— INSTRUCTIONS FOR THE TASK —
What is needed here is an exact transcription of the entries that follow.
── RECORDS FOR THIS EXERCISE
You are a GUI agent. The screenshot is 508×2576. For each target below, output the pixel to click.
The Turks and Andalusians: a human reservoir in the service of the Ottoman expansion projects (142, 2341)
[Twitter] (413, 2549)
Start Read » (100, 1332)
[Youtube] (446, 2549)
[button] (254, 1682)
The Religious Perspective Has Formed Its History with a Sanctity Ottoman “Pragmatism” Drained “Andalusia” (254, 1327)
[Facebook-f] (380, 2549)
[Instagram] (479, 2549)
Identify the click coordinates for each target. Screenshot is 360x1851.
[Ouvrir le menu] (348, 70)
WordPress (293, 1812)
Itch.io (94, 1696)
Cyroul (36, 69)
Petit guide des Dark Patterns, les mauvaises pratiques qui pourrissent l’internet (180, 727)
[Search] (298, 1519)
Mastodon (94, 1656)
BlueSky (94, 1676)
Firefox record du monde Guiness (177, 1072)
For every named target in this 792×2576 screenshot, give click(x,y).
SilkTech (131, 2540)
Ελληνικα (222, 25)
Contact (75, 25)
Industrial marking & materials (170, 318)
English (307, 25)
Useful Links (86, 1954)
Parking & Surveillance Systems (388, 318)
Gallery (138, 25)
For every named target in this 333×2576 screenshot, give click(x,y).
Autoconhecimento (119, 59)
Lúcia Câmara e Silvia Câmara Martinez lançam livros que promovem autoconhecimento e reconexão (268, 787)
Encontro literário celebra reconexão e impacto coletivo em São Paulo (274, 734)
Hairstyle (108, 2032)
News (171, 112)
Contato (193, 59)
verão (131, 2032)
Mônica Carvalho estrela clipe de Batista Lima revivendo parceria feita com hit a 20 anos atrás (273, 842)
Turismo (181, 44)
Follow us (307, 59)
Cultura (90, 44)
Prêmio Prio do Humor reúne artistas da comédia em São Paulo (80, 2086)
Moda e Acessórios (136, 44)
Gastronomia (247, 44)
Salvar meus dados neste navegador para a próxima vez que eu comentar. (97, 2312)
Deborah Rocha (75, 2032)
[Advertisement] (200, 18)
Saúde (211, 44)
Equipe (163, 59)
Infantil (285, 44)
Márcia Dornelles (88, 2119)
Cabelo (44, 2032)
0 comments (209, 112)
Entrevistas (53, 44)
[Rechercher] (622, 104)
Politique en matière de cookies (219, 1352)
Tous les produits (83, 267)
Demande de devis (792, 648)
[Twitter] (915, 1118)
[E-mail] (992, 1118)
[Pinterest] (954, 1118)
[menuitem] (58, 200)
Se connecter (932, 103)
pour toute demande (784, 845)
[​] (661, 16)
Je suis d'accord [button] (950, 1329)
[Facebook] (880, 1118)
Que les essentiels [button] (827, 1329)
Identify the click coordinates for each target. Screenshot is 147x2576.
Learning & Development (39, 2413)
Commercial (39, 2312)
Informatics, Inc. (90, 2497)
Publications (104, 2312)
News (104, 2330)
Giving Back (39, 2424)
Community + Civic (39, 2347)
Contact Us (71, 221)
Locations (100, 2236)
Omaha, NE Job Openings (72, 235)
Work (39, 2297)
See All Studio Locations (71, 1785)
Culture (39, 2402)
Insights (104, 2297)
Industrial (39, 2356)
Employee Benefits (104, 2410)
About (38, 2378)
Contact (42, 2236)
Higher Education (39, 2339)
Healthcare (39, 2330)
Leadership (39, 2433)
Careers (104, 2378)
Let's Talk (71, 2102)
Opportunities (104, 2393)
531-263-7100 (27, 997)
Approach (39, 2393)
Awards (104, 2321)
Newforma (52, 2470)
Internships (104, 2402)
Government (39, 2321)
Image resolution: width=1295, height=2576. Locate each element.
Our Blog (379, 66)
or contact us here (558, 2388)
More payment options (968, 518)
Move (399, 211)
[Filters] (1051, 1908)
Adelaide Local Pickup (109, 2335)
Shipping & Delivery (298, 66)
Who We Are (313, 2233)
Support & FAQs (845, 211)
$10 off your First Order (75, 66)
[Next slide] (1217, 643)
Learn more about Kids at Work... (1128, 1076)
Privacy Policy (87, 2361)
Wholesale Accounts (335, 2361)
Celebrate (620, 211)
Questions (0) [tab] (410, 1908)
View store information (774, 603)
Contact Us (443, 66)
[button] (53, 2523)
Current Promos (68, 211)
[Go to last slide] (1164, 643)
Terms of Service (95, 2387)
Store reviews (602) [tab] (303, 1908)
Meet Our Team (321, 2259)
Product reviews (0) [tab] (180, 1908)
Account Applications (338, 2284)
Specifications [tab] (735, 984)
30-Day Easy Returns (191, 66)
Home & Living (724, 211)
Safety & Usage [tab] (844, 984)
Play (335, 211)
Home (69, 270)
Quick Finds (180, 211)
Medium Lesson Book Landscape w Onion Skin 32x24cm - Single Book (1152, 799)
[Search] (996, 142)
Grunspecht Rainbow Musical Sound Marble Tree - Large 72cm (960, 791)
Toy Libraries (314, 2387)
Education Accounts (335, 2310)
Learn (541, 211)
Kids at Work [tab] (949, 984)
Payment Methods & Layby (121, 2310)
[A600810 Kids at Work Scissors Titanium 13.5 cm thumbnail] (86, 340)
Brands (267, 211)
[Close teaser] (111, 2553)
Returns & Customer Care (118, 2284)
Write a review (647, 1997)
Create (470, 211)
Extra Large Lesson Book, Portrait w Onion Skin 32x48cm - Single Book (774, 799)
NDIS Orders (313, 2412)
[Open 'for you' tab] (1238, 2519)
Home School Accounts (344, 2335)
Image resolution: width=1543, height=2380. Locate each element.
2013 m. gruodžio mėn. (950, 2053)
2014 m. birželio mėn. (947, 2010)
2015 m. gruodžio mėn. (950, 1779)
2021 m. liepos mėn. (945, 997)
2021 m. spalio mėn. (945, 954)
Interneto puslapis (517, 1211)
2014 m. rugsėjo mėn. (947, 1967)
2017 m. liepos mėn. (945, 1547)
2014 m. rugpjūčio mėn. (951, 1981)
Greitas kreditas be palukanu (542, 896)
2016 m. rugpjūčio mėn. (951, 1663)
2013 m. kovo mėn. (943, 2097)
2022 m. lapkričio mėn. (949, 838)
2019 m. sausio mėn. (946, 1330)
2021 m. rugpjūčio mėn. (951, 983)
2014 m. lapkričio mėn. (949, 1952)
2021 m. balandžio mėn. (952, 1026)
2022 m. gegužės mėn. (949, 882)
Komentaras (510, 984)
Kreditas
────
— OUTPUT BELOW —
You are a GUI agent. The screenshot is 508×2576. For each target below, output the pixel to click.
The Turks and Andalusians: a human reservoir in the service of the Ottoman expansion projects (142, 2341)
[Twitter] (413, 2549)
Start Read » (100, 1332)
[Youtube] (446, 2549)
[button] (254, 1682)
The Religious Perspective Has Formed Its History with a Sanctity Ottoman “Pragmatism” Drained “Andalusia” (254, 1327)
[Facebook-f] (380, 2549)
[Instagram] (479, 2549)
Identify the click coordinates for each target. Screenshot is 360x1851.
[Ouvrir le menu] (348, 70)
WordPress (293, 1812)
Itch.io (94, 1696)
Cyroul (36, 69)
Petit guide des Dark Patterns, les mauvaises pratiques qui pourrissent l’internet (180, 727)
[Search] (298, 1519)
Mastodon (94, 1656)
BlueSky (94, 1676)
Firefox record du monde Guiness (177, 1072)
For every named target in this 792×2576 screenshot, give click(x,y).
SilkTech (131, 2540)
Ελληνικα (222, 25)
Contact (75, 25)
Industrial marking & materials (170, 318)
English (307, 25)
Useful Links (86, 1954)
Parking & Surveillance Systems (388, 318)
Gallery (138, 25)
For every named target in this 333×2576 screenshot, give click(x,y).
Autoconhecimento (119, 59)
Lúcia Câmara e Silvia Câmara Martinez lançam livros que promovem autoconhecimento e reconexão (268, 787)
Encontro literário celebra reconexão e impacto coletivo em São Paulo (274, 734)
Hairstyle (108, 2032)
News (171, 112)
Contato (193, 59)
verão (131, 2032)
Mônica Carvalho estrela clipe de Batista Lima revivendo parceria feita com hit a 20 anos atrás (273, 842)
Turismo (181, 44)
Follow us (307, 59)
Cultura (90, 44)
Prêmio Prio do Humor reúne artistas da comédia em São Paulo (80, 2086)
Moda e Acessórios (136, 44)
Gastronomia (247, 44)
Salvar meus dados neste navegador para a próxima vez que eu comentar. (97, 2312)
Deborah Rocha (75, 2032)
[Advertisement] (200, 18)
Saúde (211, 44)
Equipe (163, 59)
Infantil (285, 44)
Márcia Dornelles (88, 2119)
Cabelo (44, 2032)
0 comments (209, 112)
Entrevistas (53, 44)
[Rechercher] (622, 104)
Politique en matière de cookies (219, 1352)
Tous les produits (83, 267)
Demande de devis (792, 648)
[Twitter] (915, 1118)
[E-mail] (992, 1118)
[Pinterest] (954, 1118)
[menuitem] (58, 200)
Se connecter (932, 103)
pour toute demande (784, 845)
[​] (661, 16)
Je suis d'accord [button] (950, 1329)
[Facebook] (880, 1118)
Que les essentiels [button] (827, 1329)
Identify the click coordinates for each target. Screenshot is 147x2576.
Learning & Development (39, 2413)
Commercial (39, 2312)
Informatics, Inc. (90, 2497)
Publications (104, 2312)
News (104, 2330)
Giving Back (39, 2424)
Community + Civic (39, 2347)
Contact Us (71, 221)
Locations (100, 2236)
Omaha, NE Job Openings (72, 235)
Work (39, 2297)
See All Studio Locations (71, 1785)
Culture (39, 2402)
Insights (104, 2297)
Industrial (39, 2356)
Employee Benefits (104, 2410)
About (38, 2378)
Contact (42, 2236)
Higher Education (39, 2339)
Healthcare (39, 2330)
Leadership (39, 2433)
Careers (104, 2378)
Let's Talk (71, 2102)
Opportunities (104, 2393)
531-263-7100 (27, 997)
Approach (39, 2393)
Awards (104, 2321)
Newforma (52, 2470)
Internships (104, 2402)
Government (39, 2321)
Image resolution: width=1295, height=2576. Locate each element.
Our Blog (379, 66)
or contact us here (558, 2388)
More payment options (968, 518)
Move (399, 211)
[Filters] (1051, 1908)
Adelaide Local Pickup (109, 2335)
Shipping & Delivery (298, 66)
Who We Are (313, 2233)
Support & FAQs (845, 211)
$10 off your First Order (75, 66)
[Next slide] (1217, 643)
Learn more about Kids at Work... (1128, 1076)
Privacy Policy (87, 2361)
Wholesale Accounts (335, 2361)
Celebrate (620, 211)
Questions (0) [tab] (410, 1908)
View store information (774, 603)
Contact Us (443, 66)
[button] (53, 2523)
Current Promos (68, 211)
[Go to last slide] (1164, 643)
Terms of Service (95, 2387)
Store reviews (602) [tab] (303, 1908)
Meet Our Team (321, 2259)
Product reviews (0) [tab] (180, 1908)
Account Applications (338, 2284)
Specifications [tab] (735, 984)
30-Day Easy Returns (191, 66)
Home & Living (724, 211)
Safety & Usage [tab] (844, 984)
Play (335, 211)
Home (69, 270)
Quick Finds (180, 211)
Medium Lesson Book Landscape w Onion Skin 32x24cm - Single Book (1152, 799)
[Search] (996, 142)
Grunspecht Rainbow Musical Sound Marble Tree - Large 72cm (960, 791)
Toy Libraries (314, 2387)
Education Accounts (335, 2310)
Learn (541, 211)
Kids at Work [tab] (949, 984)
Payment Methods & Layby (121, 2310)
[A600810 Kids at Work Scissors Titanium 13.5 cm thumbnail] (86, 340)
Brands (267, 211)
[Close teaser] (111, 2553)
Returns & Customer Care (118, 2284)
Write a review (647, 1997)
Create (470, 211)
Extra Large Lesson Book, Portrait w Onion Skin 32x48cm - Single Book (774, 799)
NDIS Orders (313, 2412)
[Open 'for you' tab] (1238, 2519)
Home School Accounts (344, 2335)
Image resolution: width=1543, height=2380. Locate each element.
2013 m. gruodžio mėn. (950, 2053)
2014 m. birželio mėn. (947, 2010)
2015 m. gruodžio mėn. (950, 1779)
2021 m. liepos mėn. (945, 997)
2021 m. spalio mėn. (945, 954)
Interneto puslapis (517, 1211)
2014 m. rugsėjo mėn. (947, 1967)
2017 m. liepos mėn. (945, 1547)
2014 m. rugpjūčio mėn. (951, 1981)
Greitas kreditas be palukanu (542, 896)
2016 m. rugpjūčio mėn. (951, 1663)
2013 m. kovo mėn. (943, 2097)
2022 m. lapkričio mėn. (949, 838)
2019 m. sausio mėn. (946, 1330)
2021 m. rugpjūčio mėn. (951, 983)
2014 m. lapkričio mėn. (949, 1952)
2021 m. balandžio mėn. (952, 1026)
2022 m. gegužės mėn. (949, 882)
Komentaras (510, 984)
Kreditas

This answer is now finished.